» **REQUIREMENTS**:
A - In the excerpt on art and the public, until what period was the public largely excluded from art?
B - Quote the passage of the excerpt on art and the public between "And in all those" and "told them to.", inclusive.
C - Condense the paragraph of the excerpt on art and the public that begins "Not quite." into a short bulleted list that keeps its main facts.

» **EXCERPT PROVIDED**:
---*---

I maintain that you can still work from your own view of the outside world and make original and personal art that can speak to others.

And in all those centuries, the role of the public was to view and admire artworks so as to be inspired and uplifted.

Not quite. Until the Enlightenment in the late 18th century, the public was quite excluded. The rich paid for the art and enjoyed it, but if you think Louis XIV opened Versailles for the public to enjoy the art, you have another think coming. Chartres and other Gothic cathedrals were not built so much for the public to enjoy as it was for the public to feel the power of God and to worship as the Catholic Church told them to.

But artists who offend people - by, for example, pasting elephant dung on a painting of the Madonna, or by hanging statutes of lynched children from the branches of real trees in town squares, or by painting pictures of young girls, their dresses raised, being probed by octopus tentacles5 - are praised by the Art Establishment for their originality, their vision, their genius.

Not all modern and abstract artists do this. I do find this work reprehensible. But the only alternative is not perfect realism that the public laps up. There is a whole range of art that is not offensive, and maybe the internet will provide more accessibility to these striving artists.

---*---

» **EXTRACTED MATERIAL**:
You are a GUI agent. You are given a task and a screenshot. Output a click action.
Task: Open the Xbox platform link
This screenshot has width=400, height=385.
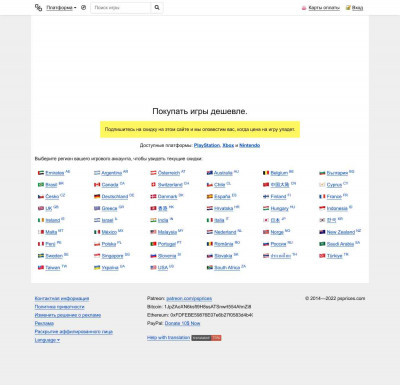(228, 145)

---*---

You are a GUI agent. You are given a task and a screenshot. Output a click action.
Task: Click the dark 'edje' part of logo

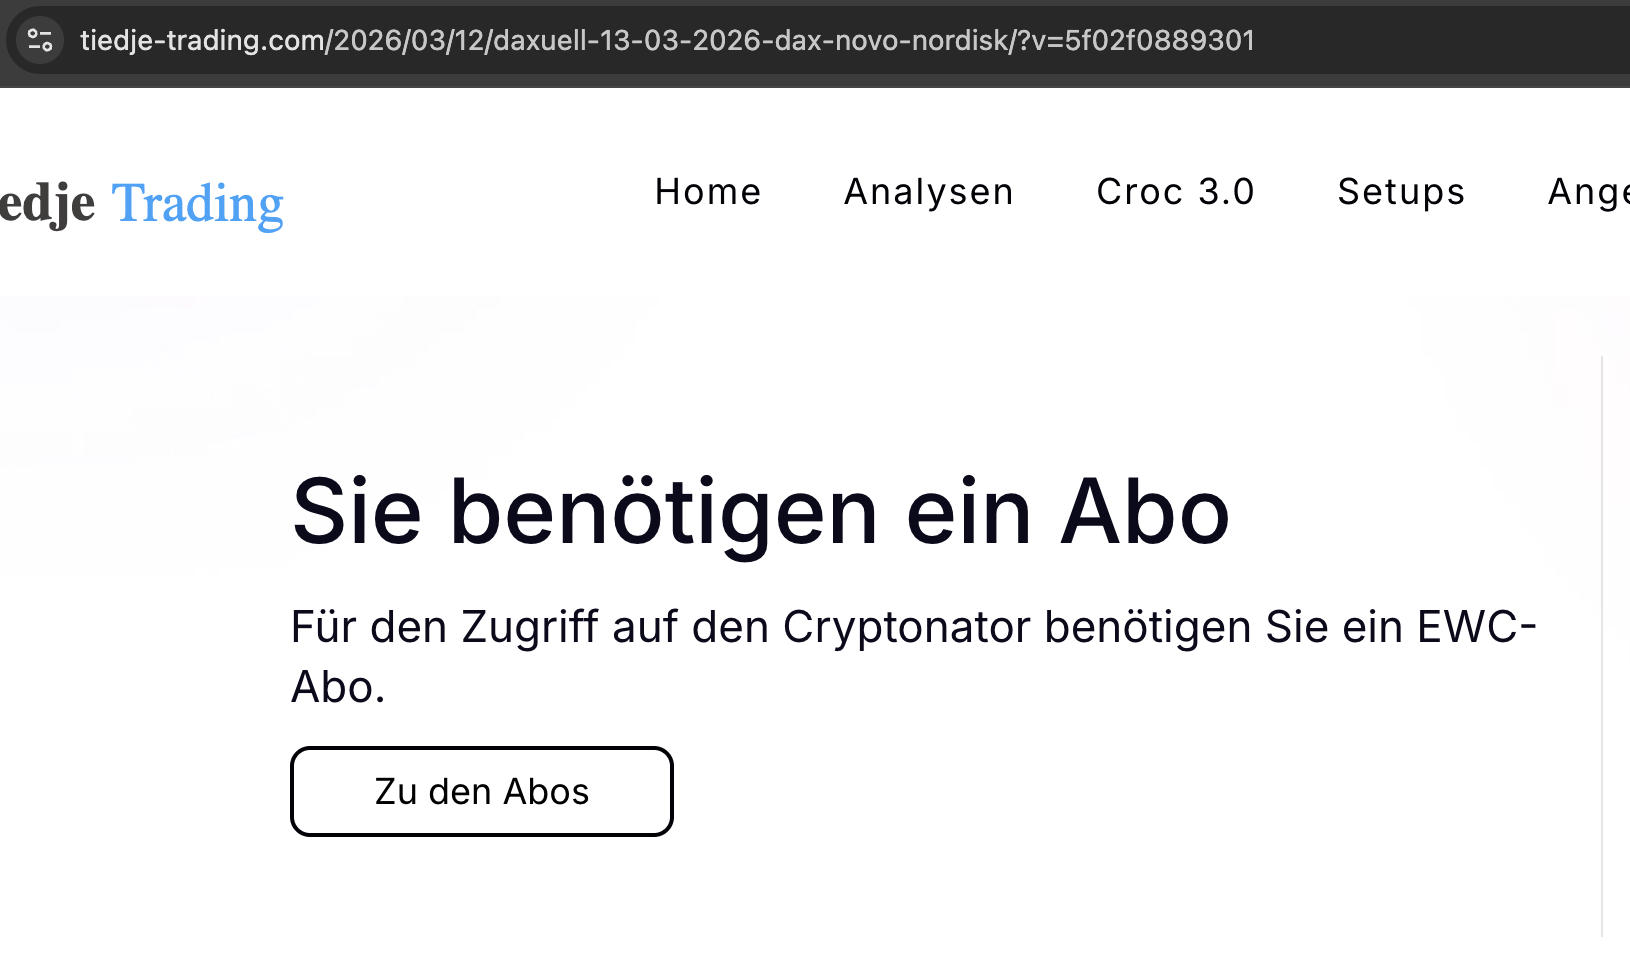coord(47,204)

---*---

» **FINAL ANSWERS**:
A - Until the Enlightenment in the late 18th century.

B -
And in all those centuries, the role of the public was to view and admire artworks so as to be inspired and uplifted.

Not quite. Until the Enlightenment in the late 18th century, the public was quite excluded. The rich paid for the art and enjoyed it, but if you think Louis XIV opened Versailles for the public to enjoy the art, you have another think coming. Chartres and other Gothic cathedrals were not built so much for the public to enjoy as it was for the public to feel the power of God and to worship as the Catholic Church told them to.

C -
- Until the Enlightenment in the late 18th century, the public was largely excluded from art.
- The rich paid for art and enjoyed it.
- Louis XIV did not open Versailles for the public to enjoy its art.
- Chartres and other Gothic cathedrals were built less for public enjoyment than for the public to feel the power of God and worship as the Catholic Church directed.